Um passaporte, uma mala, uma almofada de pescoço


Sentindo o estômago embrulhar de ansiedade, ela ia anotando em sua lista as coisas que ainda precisava comprar para levar na viagem. Antialérgico, analgésico, álcool gel, condicionador, luvas e meias. Por um momento pensou em escrever "almofada para pescoço". O lápis ficou parado em cima do papel por alguns segundos enquanto ela decidia se escrevia ou não. Sempre foi seu desejo ter uma almofada daquelas, entretanto, nas poucas vezes na vida que ela teve a oportunidade de viajar, sempre descartava a vontade de comprar porque considerava não tão necessário assim.
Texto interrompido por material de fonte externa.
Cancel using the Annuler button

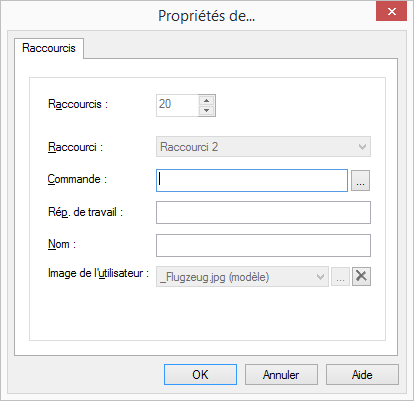(281, 374)
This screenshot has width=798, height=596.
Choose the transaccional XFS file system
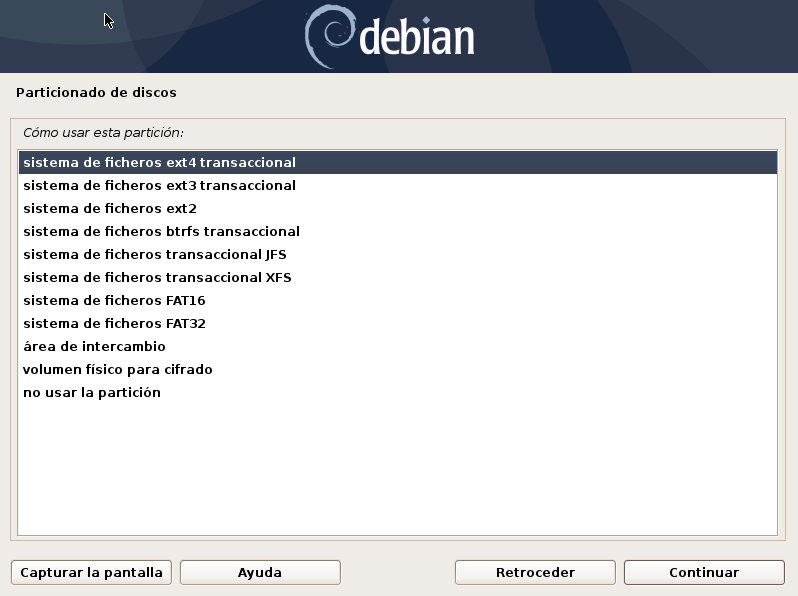(157, 277)
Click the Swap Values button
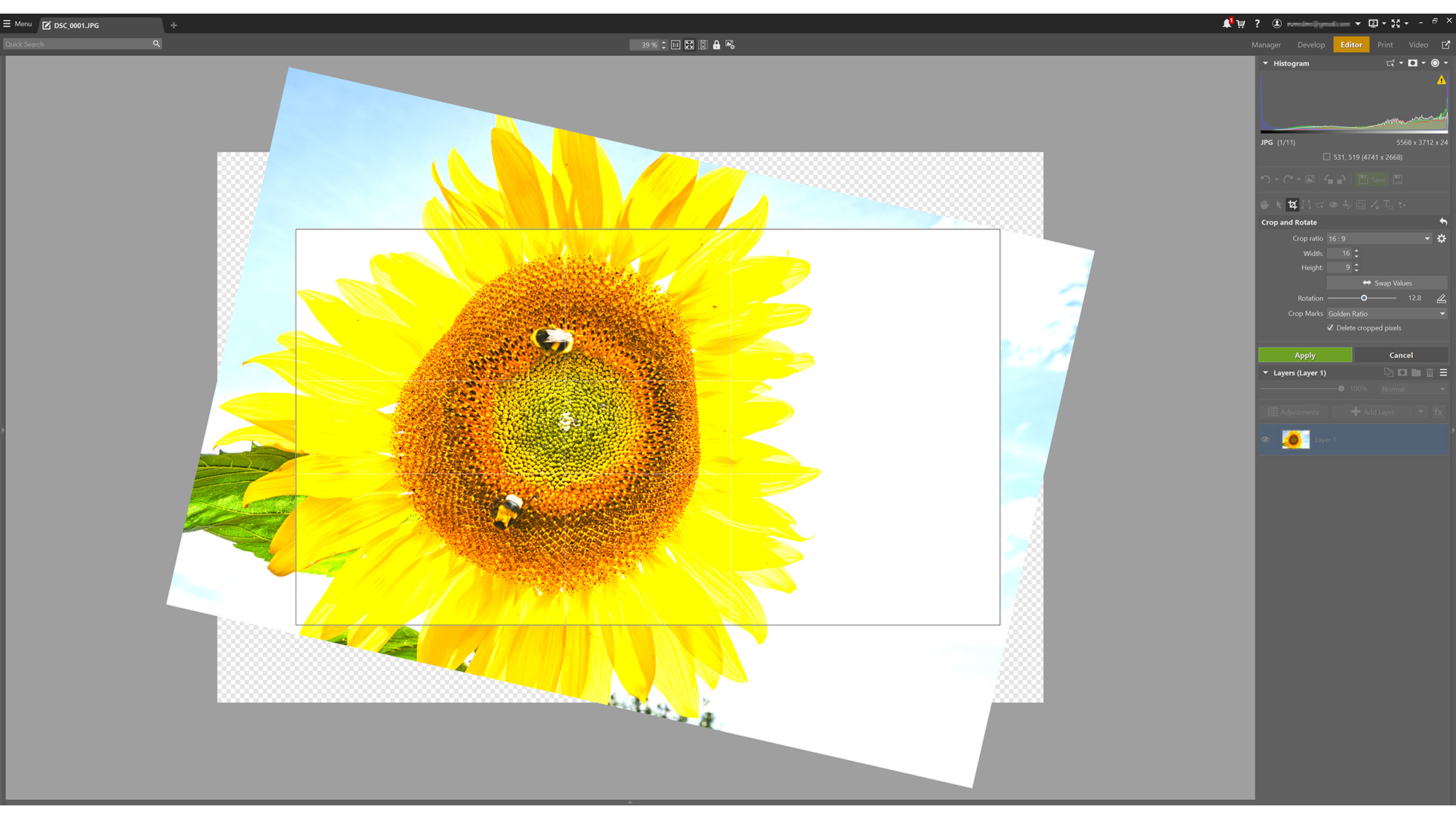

A almofada daria mais conforto, porém, não dava pra morrer se não a tivesse. Pensando que o dinheiro seria mais útil na viagem em si, ela sempre escolhia poupar, deixar este desejo para um futuro próximo, que nunca chegava.

Incapaz de decidir se escrevia ou não a almofada na lista, se deixou distrair por sua mãe que entrara no quarto perguntando se ela lembrou de separar a bota para por na mala. Ela respondeu que sim. Ainda faltava uma semana para a viagem, mas a ansiedade já a corroía. Fazia meses que estava planejando este momento. Então ela olhou o relógio casualmente e deu um pulo da cama, pois percebeu que estava atrasada. Tinha marcado de encontrar um antigo amigo, muito querido. Há quase dez anos eles se conheceram pela internet, mas nunca pessoalmente, pois moravam em estados diferentes. Naquele dia, pela primeira vez, o amigo estava em sua cidade e eles finalmente iam poder se abraçar e passar algumas horas juntos. 

Ela tomou um banho rápido e pegou o próximo ônibus que a levou até o local marcado, a praia.
Deram um abraço apertado e demorado. Entre sorrisos começaram a caminhar pela beira mar enquanto conversavam, e seu amigo lhe contava as aventuras de suas inúmeras viagens: Paris, Roma, Egito, Taiwan... tantos lugares, tantas histórias. A cada relato os olhos dela brilhavam mais.

- Sabe, viajar pra mim é muito mais que um sonho. É um plano para o futuro - Ela disse, mais para si mesma que para seu amigo.
- Por que futuro? - ele perguntou. - Por que você não começa a viver isso agora?
- Bem queria, mas não tenho recursos financeiros - respondeu. - No entanto, quando concluir meus estudos e começar a trabalhar, ganhar meu próprio dinheiro, viajar será minha prioridade. E escreva o que eu digo: vou conhecer todas as capitais do Brasil e rodar o mundo.


O amigo aplaudiu seus planos e determinação, e os reforçou contando sobre como viajar causa transformações na vida e no ser. Ela guardou aquilo, não no pensamento, mas no coração. Depois de uma tarde gostosa de conversas e risadas, ela levou o amigo ao aeroporto e se despediram. De lá ela pegou um metrô até o shopping mais próximo. Inspirada pelo amigo e decidida, comprou a tal almofada de pescoço. Uma muito bonita, como sempre havia desejado; pink com estampa floral, que custou bem menos do que ela esperava. Enquanto caminhava pelo shopping, sempre que olhava para a sacola na mão e a via dentro, ela era inundada de felicidade. Se sentiu boba por ter ficado tão feliz ao comprar algo tão simples e barato, mas depois de sentir tal euforia diversas vezes ela então compreendeu: a felicidade não estava ali por causa da almofada, mas por tudo o que ela representava.

Viajar, para ela, não era coisa de se fazer nas férias ou feriados, uma vez ao ano. Não era um descanso, uma aventura tampouco. Era um estilo de vida. E depois de tanto sonhar, decidiu adotar este estilo como seu. Não comprou, portanto, a almofada para esta viagem específica que ela faria em sete dias. Comprou para todas as outras que viriam pela frente. Comprou não na esperança, mas na certeza de que essas viagens não se demorariam. Pensou então que, se pretendia seguir a profissão de viajante, precisaria ter os instrumentos de trabalho necessários: um passaporte, uma mala, uma almofada de pescoço, um mapa, fones de ouvido e determinação. Além, é claro, da coragem e ousadia que se é necessária para viver seus próprios sonhos.